SOURCE EXCERPT
Supply Chain Planning Blog

Where is the E in S&OP (Sales and Operations Planning)?

Posted by Cyrus Hadavi on Wed, Aug 24, 2016

download.jpgWhere is the “E” in S&OP?

According to Gartner, there can be no effective S&OP process without an S&OE—Sales and Operations Execution, process. In other words, why make a plan if cannot be executed accurately or cannot be translated into execution? Here is what Gartner says:

• The No. 1 challenge among manufacturing companies is connecting sales and operations planning (S&OP) to operational plan/execution.

• Value-adding, effective S&OP process cannot exist without S&OE, as it provides the planning interface to execution.

There has been a recent surge of interest in S&OP. The attraction is primarily in integrating sale and operation as well as better visibility into potential issues. However, the major problem with most, if not all, S&OP systems is that they are far from accurate especially when it comes to capacity and mix of products as well as order level pegging. The inaccuracy of plans leads to all kinds chaotic manual adjustments and tweaking just to get it to work. S&OP shows you the direction but cannot take you there! In order to arrive at your destination at the right time and place you need to be able to execute the plan not just get a high level idea of which direction to go. There may be traffic jams, there may be road closings, there may be flat tires; and there may be bad weather and bad road conditions. In all such instances your S&OP plan is inadequate to deal with such inevitable but unpredictable issues and cannot give you any help as to what your best course of action should be. Their best suggestion is “keep simulating and perform What-if” all possible conditions that might occur! This is not a feasible approach!

DATA SECTION
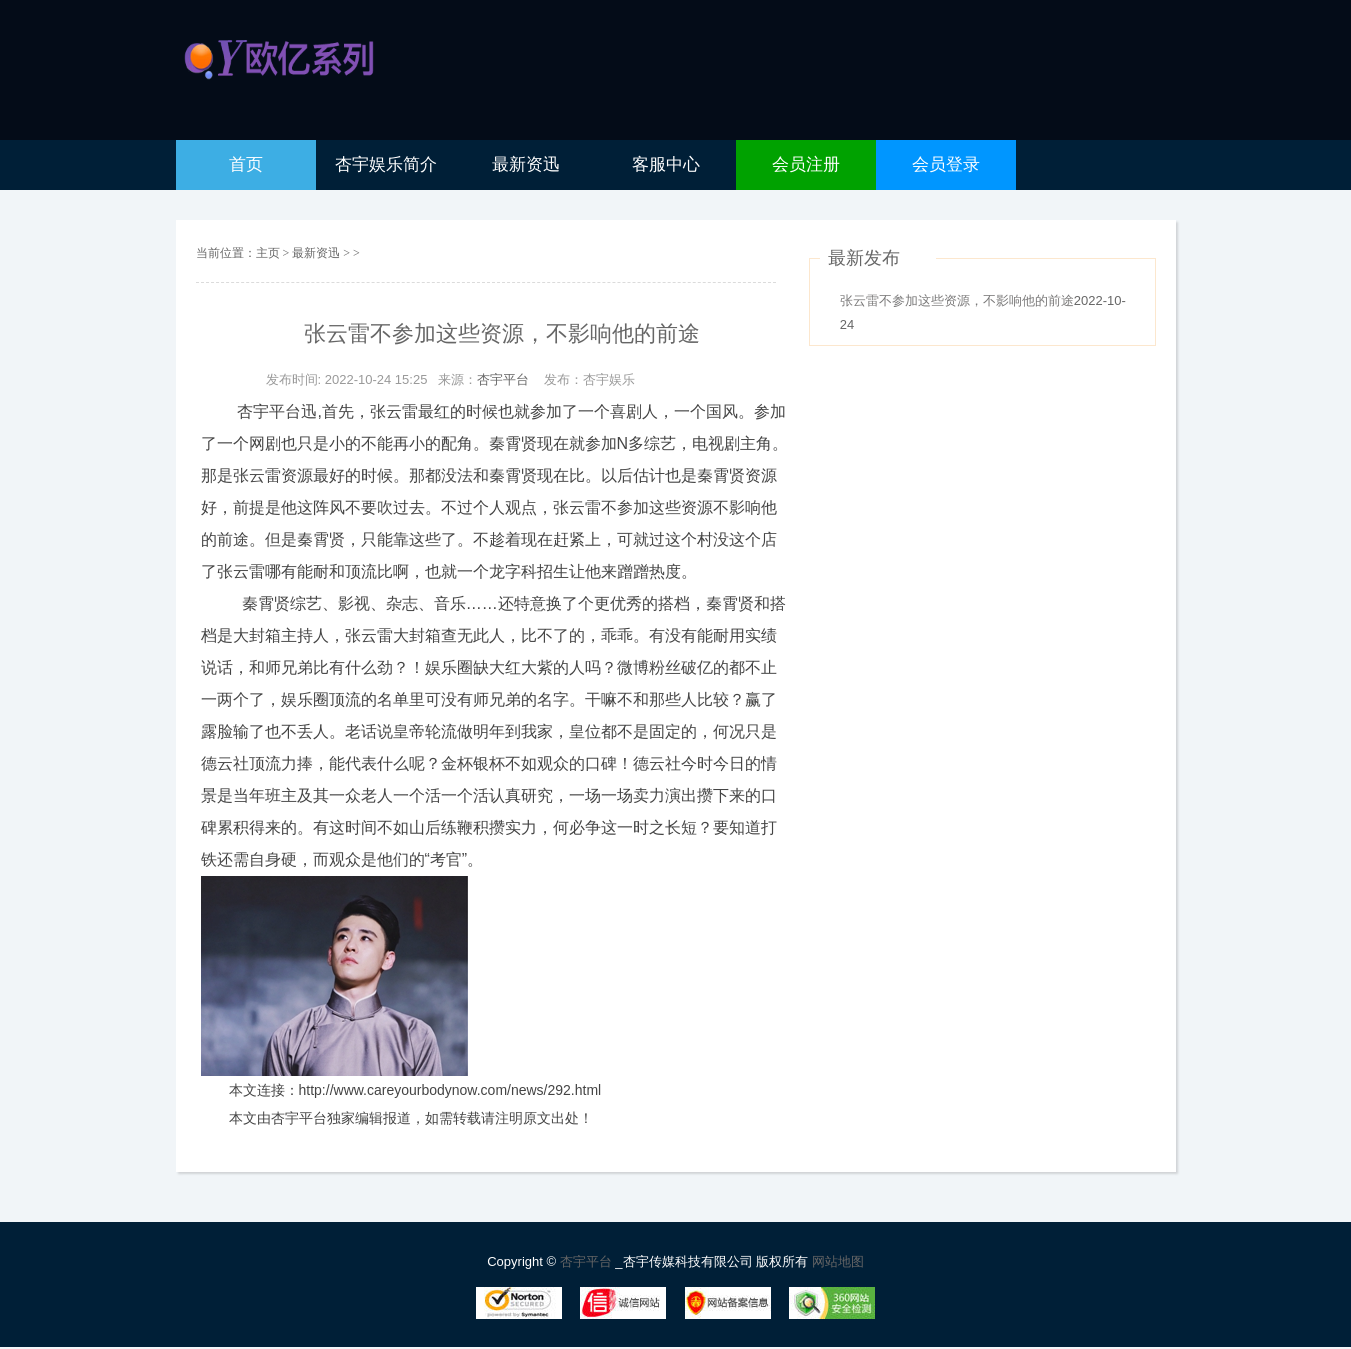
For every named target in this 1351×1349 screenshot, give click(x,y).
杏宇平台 (503, 379)
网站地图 (838, 1261)
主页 (268, 253)
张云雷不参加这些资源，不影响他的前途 (957, 300)
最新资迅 (317, 253)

PROBLEMS
• 1. Reproduce the S&OP blog post word for word, from "Supply Chain Planning" through "planning interface to execution.", inclusive.
• 2. Pick up the S&OP blog post after its last sentence and continue it.

ANSWERS
• 1.
Supply Chain Planning Blog

Where is the E in S&OP (Sales and Operations Planning)?

Posted by Cyrus Hadavi on Wed, Aug 24, 2016

download.jpgWhere is the “E” in S&OP?

According to Gartner, there can be no effective S&OP process without an S&OE—Sales and Operations Execution, process. In other words, why make a plan if cannot be executed accurately or cannot be translated into execution? Here is what Gartner says:

• The No. 1 challenge among manufacturing companies is connecting sales and operations planning (S&OP) to operational plan/execution.

• Value-adding, effective S&OP process cannot exist without S&OE, as it provides the planning interface to execution.

• 2.
To be able to perform execution, you need to have:

1- Accurate plans (not just rate-based planning like spreadsheets)
2- Have a unified data model between plan and execution engines
3- Ability to adjust the plan as needed

Furthermore, execution systems, just like vehicles, can handle all the bumps on the road to make the ride a lot easier. Shock absorbers in your vehicles are precisely a method of execution of plans. In their absence, the ride can be extremely uncomfortable. This is often the case when execution systems are missing and people often end up performing all kinds of expediting and manual changes, trying to absorb the “shocks.” Even more importantly, the main issue is that the financial predictions that they had made regarding the plan at the S&OP level is no longer valid and totally false. For example, use of more expensive substitute materials or more expensive freight methods, because of late deliveries, can substantially add to the real cost of products. To this end, the S&OE system needs to have the capability to monitor the financials, as such changes are made, on an on-going basis. Costs based on S&OP alone is wishful thinking and have no resemblance to the actual.
Another important point that was made earlier above was having the ability to translate plans into execution. In other words, a seamless transition between planning into execution. A unified data model in plan and execution systems is a requirement for this to happen. Furthermore, the planning engine must have a realistic model of the actual environment so that the plans are produced in an accurate manner. Current methods of capacity planning which are based on bucketed rate-per-period, is very inaccurate and insensitive to the mix of products. Even if you had two products A and B, if B takes twice as long as A to make, one cannot plan this unless you know how many B’s and how many A’s are needed. An average of X per day or week is very misleading which is exactly what almost all S&OP systems do. In many cases, such as asset-based industries, the actual models of equipment are a must in order to produce accurate plans. Capacity depends on set-up times, batching, availability of tools to be used on the equipment, processing times and so on.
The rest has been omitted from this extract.